Things come up, systems go down. I'll know when a system goes down. But if there is a serious situation that will prevent you from posting your weekly summary, let me know in advance. Please don't just disappear for a week. Keep me informed so I can accommodate the situation.

=== Evaluation and Grading ===
I'll evaluate your work by how well it meets the Criteria for Engagement, and by your weekly summary. Your summary needs to link to your productions or I won't find them and you won't receive credit for them. If they are not linked when I review your work, I won't return to review them later.

- Preparation. It's best to be prepared for each face to face class so you can make the most of our time face to face.
- You are responsible for catching up on anything you missed in a face to face class. Talk to your colleagues, not me. Attending face to face sessions is smart because we'll be addressing stuff that might not be addressed else where - and others in the class can use your expertise.
- //Presence// - posting regularly, daily, visiting others's weblogs and commenting, tweeting with the #en3177 hashtag - is the online equivalent of attendance. Maintaining a presence signals that you are engaging in the class. If your presence falls too low, I may ask you to drop the course.

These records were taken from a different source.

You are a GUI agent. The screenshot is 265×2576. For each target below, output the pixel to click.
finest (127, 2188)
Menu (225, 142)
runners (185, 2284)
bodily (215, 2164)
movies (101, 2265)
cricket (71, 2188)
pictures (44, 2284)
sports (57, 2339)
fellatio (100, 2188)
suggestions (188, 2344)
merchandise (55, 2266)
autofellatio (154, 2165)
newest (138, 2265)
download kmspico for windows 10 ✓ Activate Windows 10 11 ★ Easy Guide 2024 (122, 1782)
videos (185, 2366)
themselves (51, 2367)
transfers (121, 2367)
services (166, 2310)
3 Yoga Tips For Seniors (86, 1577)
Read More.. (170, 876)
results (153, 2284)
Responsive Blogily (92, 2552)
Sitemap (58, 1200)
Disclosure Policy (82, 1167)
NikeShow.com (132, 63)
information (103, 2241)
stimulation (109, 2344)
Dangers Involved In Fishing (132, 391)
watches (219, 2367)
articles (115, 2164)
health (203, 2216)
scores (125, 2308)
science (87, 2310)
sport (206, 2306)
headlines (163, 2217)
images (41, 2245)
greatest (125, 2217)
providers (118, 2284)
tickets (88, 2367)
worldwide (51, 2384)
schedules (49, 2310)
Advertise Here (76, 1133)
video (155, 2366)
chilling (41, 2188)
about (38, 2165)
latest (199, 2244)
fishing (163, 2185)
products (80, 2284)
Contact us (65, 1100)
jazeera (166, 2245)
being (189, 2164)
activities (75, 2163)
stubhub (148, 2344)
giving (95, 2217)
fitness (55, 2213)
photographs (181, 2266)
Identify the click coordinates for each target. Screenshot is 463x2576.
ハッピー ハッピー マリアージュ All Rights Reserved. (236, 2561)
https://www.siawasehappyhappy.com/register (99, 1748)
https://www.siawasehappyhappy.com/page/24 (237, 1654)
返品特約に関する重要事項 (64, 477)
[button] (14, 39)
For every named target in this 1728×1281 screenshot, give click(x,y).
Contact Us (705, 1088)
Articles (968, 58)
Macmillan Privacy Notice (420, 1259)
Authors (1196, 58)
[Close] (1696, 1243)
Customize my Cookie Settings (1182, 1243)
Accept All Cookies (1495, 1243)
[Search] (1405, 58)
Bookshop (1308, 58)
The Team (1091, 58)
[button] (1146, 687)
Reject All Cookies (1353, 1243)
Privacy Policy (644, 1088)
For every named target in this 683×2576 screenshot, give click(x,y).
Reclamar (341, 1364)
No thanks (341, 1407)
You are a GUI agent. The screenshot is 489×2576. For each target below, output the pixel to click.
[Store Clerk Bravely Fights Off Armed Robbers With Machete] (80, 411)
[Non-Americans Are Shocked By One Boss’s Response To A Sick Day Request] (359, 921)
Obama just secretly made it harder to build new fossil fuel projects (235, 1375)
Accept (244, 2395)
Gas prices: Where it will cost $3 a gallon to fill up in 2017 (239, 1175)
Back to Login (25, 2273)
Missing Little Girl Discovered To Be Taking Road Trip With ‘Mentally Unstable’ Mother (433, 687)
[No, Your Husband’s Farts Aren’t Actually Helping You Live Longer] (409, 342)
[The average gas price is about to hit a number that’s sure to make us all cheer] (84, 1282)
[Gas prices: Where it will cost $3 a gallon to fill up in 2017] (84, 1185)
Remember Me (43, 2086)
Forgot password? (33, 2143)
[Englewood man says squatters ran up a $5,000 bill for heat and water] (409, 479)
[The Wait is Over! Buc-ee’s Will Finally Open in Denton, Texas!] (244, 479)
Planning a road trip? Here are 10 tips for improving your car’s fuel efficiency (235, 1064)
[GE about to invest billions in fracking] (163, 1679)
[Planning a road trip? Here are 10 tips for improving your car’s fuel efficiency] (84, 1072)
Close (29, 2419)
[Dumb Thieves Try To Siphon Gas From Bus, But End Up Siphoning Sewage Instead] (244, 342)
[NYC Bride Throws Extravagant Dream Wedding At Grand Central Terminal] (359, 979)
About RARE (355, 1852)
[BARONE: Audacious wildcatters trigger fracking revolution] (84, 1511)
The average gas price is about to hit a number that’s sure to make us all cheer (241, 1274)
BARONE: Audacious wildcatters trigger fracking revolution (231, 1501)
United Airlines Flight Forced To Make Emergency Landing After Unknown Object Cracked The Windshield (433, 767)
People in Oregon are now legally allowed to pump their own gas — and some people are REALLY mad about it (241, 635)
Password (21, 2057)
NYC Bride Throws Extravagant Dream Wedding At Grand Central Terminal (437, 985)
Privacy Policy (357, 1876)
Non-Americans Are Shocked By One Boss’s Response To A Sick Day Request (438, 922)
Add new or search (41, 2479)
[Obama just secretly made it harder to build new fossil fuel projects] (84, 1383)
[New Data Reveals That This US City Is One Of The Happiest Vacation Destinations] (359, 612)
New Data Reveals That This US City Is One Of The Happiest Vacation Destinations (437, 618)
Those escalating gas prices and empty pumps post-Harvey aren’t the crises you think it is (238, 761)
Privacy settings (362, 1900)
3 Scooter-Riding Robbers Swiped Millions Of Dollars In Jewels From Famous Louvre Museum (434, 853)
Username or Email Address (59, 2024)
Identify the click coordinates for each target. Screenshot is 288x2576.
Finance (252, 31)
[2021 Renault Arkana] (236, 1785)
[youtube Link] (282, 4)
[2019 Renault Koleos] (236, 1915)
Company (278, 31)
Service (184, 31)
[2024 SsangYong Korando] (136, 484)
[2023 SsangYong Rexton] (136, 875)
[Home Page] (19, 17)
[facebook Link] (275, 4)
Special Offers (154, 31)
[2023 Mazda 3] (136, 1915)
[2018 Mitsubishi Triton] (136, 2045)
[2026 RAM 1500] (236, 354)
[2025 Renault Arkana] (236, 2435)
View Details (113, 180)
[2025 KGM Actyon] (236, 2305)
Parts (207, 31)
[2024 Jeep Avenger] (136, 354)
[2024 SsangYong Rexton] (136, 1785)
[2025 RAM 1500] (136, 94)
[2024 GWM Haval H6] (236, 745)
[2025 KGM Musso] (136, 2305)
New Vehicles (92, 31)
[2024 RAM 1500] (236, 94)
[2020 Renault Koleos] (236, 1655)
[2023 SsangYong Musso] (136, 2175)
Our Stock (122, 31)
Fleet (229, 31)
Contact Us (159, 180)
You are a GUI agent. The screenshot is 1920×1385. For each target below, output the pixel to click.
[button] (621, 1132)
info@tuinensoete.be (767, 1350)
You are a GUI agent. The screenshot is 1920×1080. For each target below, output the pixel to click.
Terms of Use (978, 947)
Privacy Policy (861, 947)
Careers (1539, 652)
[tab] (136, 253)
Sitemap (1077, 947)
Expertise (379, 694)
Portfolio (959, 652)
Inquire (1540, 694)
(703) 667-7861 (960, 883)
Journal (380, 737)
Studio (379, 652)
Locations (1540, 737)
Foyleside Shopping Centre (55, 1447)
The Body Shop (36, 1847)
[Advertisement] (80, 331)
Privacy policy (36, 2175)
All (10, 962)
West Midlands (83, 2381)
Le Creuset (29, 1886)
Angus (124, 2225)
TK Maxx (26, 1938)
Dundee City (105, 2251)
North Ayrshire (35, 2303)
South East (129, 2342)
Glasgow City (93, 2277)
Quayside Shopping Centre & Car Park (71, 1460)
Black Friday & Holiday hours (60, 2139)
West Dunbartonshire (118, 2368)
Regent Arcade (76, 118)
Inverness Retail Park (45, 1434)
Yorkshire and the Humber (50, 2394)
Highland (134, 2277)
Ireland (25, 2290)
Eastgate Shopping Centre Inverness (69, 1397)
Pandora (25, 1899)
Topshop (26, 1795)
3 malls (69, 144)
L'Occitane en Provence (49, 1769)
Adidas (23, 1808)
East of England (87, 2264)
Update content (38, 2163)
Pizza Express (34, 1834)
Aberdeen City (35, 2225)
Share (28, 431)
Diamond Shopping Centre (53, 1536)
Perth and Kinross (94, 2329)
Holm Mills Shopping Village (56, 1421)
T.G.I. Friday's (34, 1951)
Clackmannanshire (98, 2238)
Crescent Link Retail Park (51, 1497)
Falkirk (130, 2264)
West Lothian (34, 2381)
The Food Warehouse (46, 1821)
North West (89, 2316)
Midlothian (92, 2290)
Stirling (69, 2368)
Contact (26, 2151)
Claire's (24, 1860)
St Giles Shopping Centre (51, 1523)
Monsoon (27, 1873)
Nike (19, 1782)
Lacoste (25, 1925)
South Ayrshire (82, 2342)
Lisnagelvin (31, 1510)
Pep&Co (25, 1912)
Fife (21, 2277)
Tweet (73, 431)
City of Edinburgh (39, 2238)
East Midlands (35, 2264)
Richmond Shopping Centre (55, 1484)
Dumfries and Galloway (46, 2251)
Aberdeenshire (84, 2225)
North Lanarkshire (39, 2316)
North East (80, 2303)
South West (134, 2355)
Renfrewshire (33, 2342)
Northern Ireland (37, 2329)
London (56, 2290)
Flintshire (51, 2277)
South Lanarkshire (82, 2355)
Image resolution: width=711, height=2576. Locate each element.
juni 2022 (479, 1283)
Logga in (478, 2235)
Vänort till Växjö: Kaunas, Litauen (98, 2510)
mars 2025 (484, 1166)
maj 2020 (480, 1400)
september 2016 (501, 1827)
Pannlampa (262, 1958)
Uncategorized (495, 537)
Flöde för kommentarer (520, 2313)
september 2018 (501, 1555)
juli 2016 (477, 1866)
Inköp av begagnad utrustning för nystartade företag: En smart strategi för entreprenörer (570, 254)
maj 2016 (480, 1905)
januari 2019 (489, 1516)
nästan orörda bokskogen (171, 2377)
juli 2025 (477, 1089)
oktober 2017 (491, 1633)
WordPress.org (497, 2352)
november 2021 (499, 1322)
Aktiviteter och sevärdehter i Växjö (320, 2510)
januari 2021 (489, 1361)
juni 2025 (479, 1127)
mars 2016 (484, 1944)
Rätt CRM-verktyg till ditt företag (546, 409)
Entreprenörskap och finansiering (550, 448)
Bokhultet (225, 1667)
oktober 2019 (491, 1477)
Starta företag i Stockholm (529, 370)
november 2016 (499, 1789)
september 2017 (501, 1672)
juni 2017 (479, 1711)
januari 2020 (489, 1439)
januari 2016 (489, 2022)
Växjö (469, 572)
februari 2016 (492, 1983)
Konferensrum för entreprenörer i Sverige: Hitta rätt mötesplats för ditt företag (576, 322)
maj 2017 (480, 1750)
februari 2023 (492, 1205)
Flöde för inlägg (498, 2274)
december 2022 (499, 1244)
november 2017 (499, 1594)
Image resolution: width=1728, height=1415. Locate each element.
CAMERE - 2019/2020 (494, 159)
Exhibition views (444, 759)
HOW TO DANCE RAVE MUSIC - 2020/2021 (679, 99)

I'll review your work and materials for the following:

== demonstrate technical proficiency by ==
- setting up and maintaining a weblog for the course, and using it for course purposes
- ditto wiki pages
- ditto Twitter
- using tags to submit and share material with others in the course
- demonstrate a growing independence in technical matters over the semester
- demonstrate a broadening of media attempted over the semester

== demonstrate knowledge by==
- engaging with the work of others in the class by commenting and responding
- posting regular work with readings and topics on your blog
- engaging (meaning //annotating, sharing, remixing, repurposing// materials both assigned and what you find
- searching for and engaging other materials
- engaging in a continuing refactoring of ideas during the course
- a developing depth and quality in your reflections over the semester

== demonstrate responsibility and academic integrity by ==
- attending face to face classes and maintaining a presence on line
- submitting materials on time
- informally documenting sources in the manners appropriate for the web. Linking, obviously, but look at some weblogs and you'll see how it's done.)
- not cheating

That's the evidence I'll look at during the progress of the course. Here are the criteria I'll use for a final evaluation:

- The complexity of what you take on and how you address it. That is, To what extent have you challenged yourself and the medium?
- The sophistication of ideas with which you address the tasks you set for yourself.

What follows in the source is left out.